What to do
Look below for lines that hold the string "tray" and copy each one.

Exercise material below:

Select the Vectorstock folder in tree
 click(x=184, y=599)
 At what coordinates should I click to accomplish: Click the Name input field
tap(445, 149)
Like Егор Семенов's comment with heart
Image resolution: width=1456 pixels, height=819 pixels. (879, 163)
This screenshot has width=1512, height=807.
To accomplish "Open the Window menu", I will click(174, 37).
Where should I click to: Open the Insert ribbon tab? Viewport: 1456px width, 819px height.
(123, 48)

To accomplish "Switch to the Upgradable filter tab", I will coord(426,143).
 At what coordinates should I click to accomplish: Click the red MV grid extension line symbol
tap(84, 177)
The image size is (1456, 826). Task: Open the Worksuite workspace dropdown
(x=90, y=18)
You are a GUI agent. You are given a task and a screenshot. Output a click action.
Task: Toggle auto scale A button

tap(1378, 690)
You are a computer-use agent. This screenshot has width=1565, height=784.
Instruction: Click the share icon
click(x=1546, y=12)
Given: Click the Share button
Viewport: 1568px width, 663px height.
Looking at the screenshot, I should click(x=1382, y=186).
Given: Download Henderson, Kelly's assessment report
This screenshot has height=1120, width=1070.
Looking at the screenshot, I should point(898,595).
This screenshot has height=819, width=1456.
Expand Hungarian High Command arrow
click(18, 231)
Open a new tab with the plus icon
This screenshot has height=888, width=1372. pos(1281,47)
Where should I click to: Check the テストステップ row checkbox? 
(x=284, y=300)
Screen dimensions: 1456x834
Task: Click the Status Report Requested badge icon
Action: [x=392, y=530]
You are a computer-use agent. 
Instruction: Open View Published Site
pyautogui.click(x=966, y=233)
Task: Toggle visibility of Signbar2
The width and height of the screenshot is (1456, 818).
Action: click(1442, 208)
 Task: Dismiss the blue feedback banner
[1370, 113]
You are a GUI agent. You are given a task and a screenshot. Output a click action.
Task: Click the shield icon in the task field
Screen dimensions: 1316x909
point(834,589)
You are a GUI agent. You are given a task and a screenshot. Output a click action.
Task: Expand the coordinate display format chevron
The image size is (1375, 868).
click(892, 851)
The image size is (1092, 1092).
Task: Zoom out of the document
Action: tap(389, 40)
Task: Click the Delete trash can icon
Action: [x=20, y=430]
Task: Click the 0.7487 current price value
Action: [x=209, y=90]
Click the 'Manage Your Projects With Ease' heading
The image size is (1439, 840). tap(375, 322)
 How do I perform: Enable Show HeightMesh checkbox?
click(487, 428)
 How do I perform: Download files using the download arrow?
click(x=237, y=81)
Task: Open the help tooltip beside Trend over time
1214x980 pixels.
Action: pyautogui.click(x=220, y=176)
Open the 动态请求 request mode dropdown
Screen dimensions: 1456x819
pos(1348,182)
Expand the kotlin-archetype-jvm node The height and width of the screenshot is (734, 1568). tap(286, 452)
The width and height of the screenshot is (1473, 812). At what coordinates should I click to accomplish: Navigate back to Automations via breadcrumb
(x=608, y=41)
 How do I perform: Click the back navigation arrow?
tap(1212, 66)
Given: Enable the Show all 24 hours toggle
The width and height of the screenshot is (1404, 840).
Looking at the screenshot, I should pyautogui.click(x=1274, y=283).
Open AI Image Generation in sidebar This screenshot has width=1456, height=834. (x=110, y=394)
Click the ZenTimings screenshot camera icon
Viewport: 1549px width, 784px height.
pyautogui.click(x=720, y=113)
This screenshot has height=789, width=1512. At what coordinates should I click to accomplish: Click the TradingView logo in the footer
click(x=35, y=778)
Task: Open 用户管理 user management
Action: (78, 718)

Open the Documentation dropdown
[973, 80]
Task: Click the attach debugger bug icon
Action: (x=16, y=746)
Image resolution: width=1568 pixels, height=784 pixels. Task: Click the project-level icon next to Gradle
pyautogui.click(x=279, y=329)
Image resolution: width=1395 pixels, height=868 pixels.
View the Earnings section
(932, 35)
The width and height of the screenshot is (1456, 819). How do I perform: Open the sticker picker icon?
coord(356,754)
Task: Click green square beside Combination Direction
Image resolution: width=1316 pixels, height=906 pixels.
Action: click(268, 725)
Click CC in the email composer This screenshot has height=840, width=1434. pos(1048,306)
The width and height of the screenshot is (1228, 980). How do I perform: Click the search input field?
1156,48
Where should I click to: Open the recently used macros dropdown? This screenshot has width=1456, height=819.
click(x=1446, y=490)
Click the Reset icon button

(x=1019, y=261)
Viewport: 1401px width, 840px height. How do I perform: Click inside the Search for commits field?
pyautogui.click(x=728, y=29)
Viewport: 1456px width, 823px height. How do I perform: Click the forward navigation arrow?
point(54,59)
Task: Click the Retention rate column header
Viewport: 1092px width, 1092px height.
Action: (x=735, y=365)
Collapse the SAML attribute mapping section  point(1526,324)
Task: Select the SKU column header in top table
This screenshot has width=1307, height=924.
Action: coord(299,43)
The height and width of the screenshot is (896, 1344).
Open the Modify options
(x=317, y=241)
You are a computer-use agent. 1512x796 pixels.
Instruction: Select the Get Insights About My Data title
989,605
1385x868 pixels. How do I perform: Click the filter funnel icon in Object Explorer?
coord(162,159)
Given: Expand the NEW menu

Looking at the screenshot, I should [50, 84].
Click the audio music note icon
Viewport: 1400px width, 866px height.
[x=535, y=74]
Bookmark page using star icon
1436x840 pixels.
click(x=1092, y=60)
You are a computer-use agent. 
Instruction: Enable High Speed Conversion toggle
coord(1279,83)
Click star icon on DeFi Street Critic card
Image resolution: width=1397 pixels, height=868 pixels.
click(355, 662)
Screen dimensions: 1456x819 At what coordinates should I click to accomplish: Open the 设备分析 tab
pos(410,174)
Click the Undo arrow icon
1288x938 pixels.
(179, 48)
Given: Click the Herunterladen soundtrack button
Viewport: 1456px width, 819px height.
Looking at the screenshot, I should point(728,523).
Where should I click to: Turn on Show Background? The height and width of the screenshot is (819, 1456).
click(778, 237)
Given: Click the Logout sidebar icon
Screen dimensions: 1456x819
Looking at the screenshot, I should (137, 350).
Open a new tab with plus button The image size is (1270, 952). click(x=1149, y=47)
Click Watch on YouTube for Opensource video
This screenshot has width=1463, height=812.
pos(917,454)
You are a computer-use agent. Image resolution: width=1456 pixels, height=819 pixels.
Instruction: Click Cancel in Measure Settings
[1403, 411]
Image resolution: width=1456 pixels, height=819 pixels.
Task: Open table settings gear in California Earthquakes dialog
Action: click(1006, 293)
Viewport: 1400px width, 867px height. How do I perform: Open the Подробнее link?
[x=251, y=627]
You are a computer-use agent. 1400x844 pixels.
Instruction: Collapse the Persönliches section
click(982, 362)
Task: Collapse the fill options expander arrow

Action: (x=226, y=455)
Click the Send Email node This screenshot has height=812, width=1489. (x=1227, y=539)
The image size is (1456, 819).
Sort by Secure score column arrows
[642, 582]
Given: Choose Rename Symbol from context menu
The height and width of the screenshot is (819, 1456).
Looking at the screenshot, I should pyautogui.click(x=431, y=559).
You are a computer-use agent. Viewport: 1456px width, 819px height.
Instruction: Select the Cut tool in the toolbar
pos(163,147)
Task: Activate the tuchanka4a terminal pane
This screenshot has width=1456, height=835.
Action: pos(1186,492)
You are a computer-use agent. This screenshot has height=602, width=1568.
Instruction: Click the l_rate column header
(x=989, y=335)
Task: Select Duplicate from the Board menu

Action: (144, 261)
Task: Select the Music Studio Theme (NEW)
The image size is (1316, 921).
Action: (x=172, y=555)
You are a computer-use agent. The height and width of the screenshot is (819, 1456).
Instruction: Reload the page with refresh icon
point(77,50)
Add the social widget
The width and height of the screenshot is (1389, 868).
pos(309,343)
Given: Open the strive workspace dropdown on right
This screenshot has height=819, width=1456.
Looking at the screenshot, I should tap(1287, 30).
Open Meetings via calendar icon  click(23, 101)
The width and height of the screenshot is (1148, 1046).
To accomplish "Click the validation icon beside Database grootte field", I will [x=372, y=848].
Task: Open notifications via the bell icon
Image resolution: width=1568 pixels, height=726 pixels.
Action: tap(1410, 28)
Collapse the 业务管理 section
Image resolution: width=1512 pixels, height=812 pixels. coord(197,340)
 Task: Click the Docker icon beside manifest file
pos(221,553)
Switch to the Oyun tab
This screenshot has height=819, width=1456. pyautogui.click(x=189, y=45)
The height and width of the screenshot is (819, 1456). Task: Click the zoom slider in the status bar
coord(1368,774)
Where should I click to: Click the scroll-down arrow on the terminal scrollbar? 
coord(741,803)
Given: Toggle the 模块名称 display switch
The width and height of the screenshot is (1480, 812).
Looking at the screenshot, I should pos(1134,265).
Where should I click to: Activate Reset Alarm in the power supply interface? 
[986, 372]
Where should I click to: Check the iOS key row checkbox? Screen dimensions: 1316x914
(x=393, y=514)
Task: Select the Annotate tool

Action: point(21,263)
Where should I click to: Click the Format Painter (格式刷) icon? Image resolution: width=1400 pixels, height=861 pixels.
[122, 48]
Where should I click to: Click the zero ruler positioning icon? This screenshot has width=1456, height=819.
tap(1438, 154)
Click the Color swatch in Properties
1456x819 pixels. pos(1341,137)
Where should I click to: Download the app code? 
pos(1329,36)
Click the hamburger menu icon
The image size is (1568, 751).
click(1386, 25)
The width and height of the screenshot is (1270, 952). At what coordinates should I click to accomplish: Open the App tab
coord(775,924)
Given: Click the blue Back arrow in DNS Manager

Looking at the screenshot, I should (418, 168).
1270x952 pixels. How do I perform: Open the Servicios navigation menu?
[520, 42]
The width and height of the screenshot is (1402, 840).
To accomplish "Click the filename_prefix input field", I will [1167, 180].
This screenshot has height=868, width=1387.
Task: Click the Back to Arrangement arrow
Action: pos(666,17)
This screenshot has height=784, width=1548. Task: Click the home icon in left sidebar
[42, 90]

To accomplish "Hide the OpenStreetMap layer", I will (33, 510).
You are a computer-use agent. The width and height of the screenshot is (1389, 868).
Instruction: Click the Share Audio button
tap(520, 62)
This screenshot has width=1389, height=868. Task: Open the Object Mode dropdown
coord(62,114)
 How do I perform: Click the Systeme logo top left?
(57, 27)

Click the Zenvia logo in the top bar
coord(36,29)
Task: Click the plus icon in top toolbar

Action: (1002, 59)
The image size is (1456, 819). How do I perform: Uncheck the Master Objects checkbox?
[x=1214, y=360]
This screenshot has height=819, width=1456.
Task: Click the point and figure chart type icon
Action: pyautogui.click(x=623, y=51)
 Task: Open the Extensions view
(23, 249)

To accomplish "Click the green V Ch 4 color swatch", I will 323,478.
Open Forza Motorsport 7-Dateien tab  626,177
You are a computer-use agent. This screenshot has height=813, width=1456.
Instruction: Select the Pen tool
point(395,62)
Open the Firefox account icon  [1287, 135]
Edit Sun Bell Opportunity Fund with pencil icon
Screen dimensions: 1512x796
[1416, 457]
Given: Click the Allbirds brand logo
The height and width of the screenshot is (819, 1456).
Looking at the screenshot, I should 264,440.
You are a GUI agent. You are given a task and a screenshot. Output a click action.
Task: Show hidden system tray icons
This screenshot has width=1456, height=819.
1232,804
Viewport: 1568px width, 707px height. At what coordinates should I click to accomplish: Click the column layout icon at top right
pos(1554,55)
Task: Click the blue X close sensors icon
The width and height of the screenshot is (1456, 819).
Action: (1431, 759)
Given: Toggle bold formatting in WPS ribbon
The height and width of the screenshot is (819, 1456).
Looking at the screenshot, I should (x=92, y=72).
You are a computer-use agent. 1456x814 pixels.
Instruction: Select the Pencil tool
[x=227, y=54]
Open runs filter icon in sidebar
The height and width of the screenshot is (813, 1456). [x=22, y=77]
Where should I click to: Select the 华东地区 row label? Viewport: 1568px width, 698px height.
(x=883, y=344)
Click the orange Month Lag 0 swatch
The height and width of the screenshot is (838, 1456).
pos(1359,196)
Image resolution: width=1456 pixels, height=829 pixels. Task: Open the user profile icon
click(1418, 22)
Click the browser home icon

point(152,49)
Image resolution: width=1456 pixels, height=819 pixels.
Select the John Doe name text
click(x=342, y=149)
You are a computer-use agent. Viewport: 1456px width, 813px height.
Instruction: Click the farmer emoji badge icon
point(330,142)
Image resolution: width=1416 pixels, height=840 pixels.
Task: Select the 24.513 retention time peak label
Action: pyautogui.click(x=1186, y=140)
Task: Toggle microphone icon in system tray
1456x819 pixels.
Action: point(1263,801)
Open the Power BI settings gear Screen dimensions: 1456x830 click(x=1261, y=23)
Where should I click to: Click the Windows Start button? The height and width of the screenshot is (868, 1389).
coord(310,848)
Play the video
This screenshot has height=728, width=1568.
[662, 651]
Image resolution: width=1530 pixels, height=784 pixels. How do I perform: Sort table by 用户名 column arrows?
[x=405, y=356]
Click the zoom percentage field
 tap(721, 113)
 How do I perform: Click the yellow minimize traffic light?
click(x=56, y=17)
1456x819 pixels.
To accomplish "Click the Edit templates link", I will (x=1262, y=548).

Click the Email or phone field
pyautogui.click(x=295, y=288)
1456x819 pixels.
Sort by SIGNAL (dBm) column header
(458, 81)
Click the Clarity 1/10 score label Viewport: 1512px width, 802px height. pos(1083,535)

End of Exercise material.

Solution for this task
Task: Show hidden system tray icons
Task: Toggle microphone icon in system tray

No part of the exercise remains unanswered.